- Excerpted data
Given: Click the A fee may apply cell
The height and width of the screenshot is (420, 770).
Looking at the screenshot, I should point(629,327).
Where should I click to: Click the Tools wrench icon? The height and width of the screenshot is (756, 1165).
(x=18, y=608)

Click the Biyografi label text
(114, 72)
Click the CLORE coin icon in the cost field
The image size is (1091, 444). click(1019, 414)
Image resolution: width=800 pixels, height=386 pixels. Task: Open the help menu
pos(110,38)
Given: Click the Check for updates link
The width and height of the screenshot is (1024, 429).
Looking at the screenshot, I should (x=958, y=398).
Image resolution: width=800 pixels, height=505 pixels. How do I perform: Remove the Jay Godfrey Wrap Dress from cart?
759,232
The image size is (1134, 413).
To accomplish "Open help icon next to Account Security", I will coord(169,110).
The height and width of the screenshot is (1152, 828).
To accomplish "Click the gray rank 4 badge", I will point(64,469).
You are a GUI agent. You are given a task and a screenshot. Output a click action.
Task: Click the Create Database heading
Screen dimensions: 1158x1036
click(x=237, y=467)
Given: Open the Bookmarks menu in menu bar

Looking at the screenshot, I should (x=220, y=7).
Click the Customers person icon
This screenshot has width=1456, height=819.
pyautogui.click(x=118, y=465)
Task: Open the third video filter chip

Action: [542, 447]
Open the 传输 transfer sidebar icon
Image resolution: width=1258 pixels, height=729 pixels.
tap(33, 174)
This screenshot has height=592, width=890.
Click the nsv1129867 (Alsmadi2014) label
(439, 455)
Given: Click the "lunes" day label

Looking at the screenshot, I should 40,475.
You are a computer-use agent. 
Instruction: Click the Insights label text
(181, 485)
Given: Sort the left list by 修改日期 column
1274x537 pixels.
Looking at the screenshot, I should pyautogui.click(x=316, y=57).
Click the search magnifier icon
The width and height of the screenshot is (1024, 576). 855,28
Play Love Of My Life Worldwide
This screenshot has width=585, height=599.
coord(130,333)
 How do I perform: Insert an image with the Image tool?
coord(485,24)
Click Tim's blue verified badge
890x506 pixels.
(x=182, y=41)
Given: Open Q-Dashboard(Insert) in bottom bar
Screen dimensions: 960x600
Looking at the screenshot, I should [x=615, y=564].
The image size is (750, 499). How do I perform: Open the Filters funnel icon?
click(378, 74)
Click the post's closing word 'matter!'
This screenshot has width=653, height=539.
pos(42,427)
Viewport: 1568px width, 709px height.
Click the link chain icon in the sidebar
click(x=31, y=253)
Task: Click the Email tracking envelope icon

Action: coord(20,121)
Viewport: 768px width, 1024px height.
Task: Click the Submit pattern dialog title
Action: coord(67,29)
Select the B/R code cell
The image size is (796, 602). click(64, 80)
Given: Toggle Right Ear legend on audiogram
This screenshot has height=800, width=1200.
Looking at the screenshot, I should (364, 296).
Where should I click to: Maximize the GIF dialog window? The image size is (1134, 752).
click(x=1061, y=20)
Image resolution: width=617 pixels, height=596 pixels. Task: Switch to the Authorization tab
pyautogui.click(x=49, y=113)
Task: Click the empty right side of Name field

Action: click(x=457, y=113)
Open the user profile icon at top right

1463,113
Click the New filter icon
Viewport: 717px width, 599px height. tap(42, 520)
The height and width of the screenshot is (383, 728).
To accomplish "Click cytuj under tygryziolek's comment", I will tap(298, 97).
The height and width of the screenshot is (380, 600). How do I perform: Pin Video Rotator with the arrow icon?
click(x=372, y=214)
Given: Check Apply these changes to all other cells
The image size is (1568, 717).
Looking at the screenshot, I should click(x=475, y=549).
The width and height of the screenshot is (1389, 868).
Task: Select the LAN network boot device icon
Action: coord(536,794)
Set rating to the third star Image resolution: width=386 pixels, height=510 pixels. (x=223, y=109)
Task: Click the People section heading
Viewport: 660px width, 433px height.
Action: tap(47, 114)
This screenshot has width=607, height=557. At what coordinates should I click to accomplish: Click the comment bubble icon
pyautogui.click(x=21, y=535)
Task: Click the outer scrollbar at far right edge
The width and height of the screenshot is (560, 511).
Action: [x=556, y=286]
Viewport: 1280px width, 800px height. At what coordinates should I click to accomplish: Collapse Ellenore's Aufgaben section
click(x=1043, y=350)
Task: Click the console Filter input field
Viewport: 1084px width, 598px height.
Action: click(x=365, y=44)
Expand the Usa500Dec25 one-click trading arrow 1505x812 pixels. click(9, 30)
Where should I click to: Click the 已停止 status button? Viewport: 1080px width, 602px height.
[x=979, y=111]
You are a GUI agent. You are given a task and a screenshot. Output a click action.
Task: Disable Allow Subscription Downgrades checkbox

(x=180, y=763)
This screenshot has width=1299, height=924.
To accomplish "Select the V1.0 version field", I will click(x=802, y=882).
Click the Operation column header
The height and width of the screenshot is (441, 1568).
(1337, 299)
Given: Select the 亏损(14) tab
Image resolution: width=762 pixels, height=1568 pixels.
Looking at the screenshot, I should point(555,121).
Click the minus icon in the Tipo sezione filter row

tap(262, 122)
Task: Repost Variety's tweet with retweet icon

- Action item
The expected output is the complete listing, word for word.

- Output below
Given: Click the A fee may apply cell
The height and width of the screenshot is (420, 770).
Looking at the screenshot, I should point(629,327).
Where should I click to: Click the Tools wrench icon? The height and width of the screenshot is (756, 1165).
(x=18, y=608)

Click the Biyografi label text
(114, 72)
Click the CLORE coin icon in the cost field
The image size is (1091, 444). click(1019, 414)
Image resolution: width=800 pixels, height=386 pixels. Task: Open the help menu
pos(110,38)
Given: Click the Check for updates link
The width and height of the screenshot is (1024, 429).
Looking at the screenshot, I should (x=958, y=398).
Image resolution: width=800 pixels, height=505 pixels. How do I perform: Remove the Jay Godfrey Wrap Dress from cart?
759,232
The image size is (1134, 413).
To accomplish "Open help icon next to Account Security", I will coord(169,110).
The height and width of the screenshot is (1152, 828).
To accomplish "Click the gray rank 4 badge", I will point(64,469).
You are a GUI agent. You are given a task and a screenshot. Output a click action.
Task: Click the Create Database heading
Screen dimensions: 1158x1036
click(x=237, y=467)
Given: Open the Bookmarks menu in menu bar

Looking at the screenshot, I should (x=220, y=7).
Click the Customers person icon
This screenshot has width=1456, height=819.
pyautogui.click(x=118, y=465)
Task: Open the third video filter chip

Action: [542, 447]
Open the 传输 transfer sidebar icon
Image resolution: width=1258 pixels, height=729 pixels.
tap(33, 174)
This screenshot has height=592, width=890.
Click the nsv1129867 (Alsmadi2014) label
(439, 455)
Given: Click the "lunes" day label

Looking at the screenshot, I should 40,475.
You are a computer-use agent. 
Instruction: Click the Insights label text
(181, 485)
Given: Sort the left list by 修改日期 column
1274x537 pixels.
Looking at the screenshot, I should pyautogui.click(x=316, y=57).
Click the search magnifier icon
The width and height of the screenshot is (1024, 576). 855,28
Play Love Of My Life Worldwide
This screenshot has width=585, height=599.
coord(130,333)
 How do I perform: Insert an image with the Image tool?
coord(485,24)
Click Tim's blue verified badge
890x506 pixels.
(x=182, y=41)
Given: Open Q-Dashboard(Insert) in bottom bar
Screen dimensions: 960x600
Looking at the screenshot, I should [x=615, y=564].
The image size is (750, 499). How do I perform: Open the Filters funnel icon?
click(378, 74)
Click the post's closing word 'matter!'
This screenshot has width=653, height=539.
pos(42,427)
Viewport: 1568px width, 709px height.
Click the link chain icon in the sidebar
click(x=31, y=253)
Task: Click the Email tracking envelope icon

Action: coord(20,121)
Viewport: 768px width, 1024px height.
Task: Click the Submit pattern dialog title
Action: coord(67,29)
Select the B/R code cell
The image size is (796, 602). click(64, 80)
Given: Toggle Right Ear legend on audiogram
This screenshot has height=800, width=1200.
Looking at the screenshot, I should (364, 296).
Where should I click to: Maximize the GIF dialog window? The image size is (1134, 752).
click(x=1061, y=20)
Image resolution: width=617 pixels, height=596 pixels. Task: Switch to the Authorization tab
pyautogui.click(x=49, y=113)
Task: Click the empty right side of Name field

Action: click(x=457, y=113)
Open the user profile icon at top right

1463,113
Click the New filter icon
Viewport: 717px width, 599px height. tap(42, 520)
The height and width of the screenshot is (383, 728).
To accomplish "Click cytuj under tygryziolek's comment", I will tap(298, 97).
The height and width of the screenshot is (380, 600). How do I perform: Pin Video Rotator with the arrow icon?
click(x=372, y=214)
Given: Check Apply these changes to all other cells
The image size is (1568, 717).
Looking at the screenshot, I should click(x=475, y=549).
The width and height of the screenshot is (1389, 868).
Task: Select the LAN network boot device icon
Action: coord(536,794)
Set rating to the third star Image resolution: width=386 pixels, height=510 pixels. (x=223, y=109)
Task: Click the People section heading
Viewport: 660px width, 433px height.
Action: tap(47, 114)
This screenshot has width=607, height=557. At what coordinates should I click to accomplish: Click the comment bubble icon
pyautogui.click(x=21, y=535)
Task: Click the outer scrollbar at far right edge
The width and height of the screenshot is (560, 511).
Action: [x=556, y=286]
Viewport: 1280px width, 800px height. At what coordinates should I click to accomplish: Collapse Ellenore's Aufgaben section
click(x=1043, y=350)
Task: Click the console Filter input field
Viewport: 1084px width, 598px height.
Action: click(x=365, y=44)
Expand the Usa500Dec25 one-click trading arrow 1505x812 pixels. click(9, 30)
Where should I click to: Click the 已停止 status button? Viewport: 1080px width, 602px height.
[x=979, y=111]
You are a GUI agent. You are given a task and a screenshot. Output a click action.
Task: Disable Allow Subscription Downgrades checkbox

(x=180, y=763)
This screenshot has width=1299, height=924.
To accomplish "Select the V1.0 version field", I will click(x=802, y=882).
Click the Operation column header
The height and width of the screenshot is (441, 1568).
(1337, 299)
Given: Select the 亏损(14) tab
Image resolution: width=762 pixels, height=1568 pixels.
Looking at the screenshot, I should point(555,121).
Click the minus icon in the Tipo sezione filter row

tap(262, 122)
Task: Repost Variety's tweet with retweet icon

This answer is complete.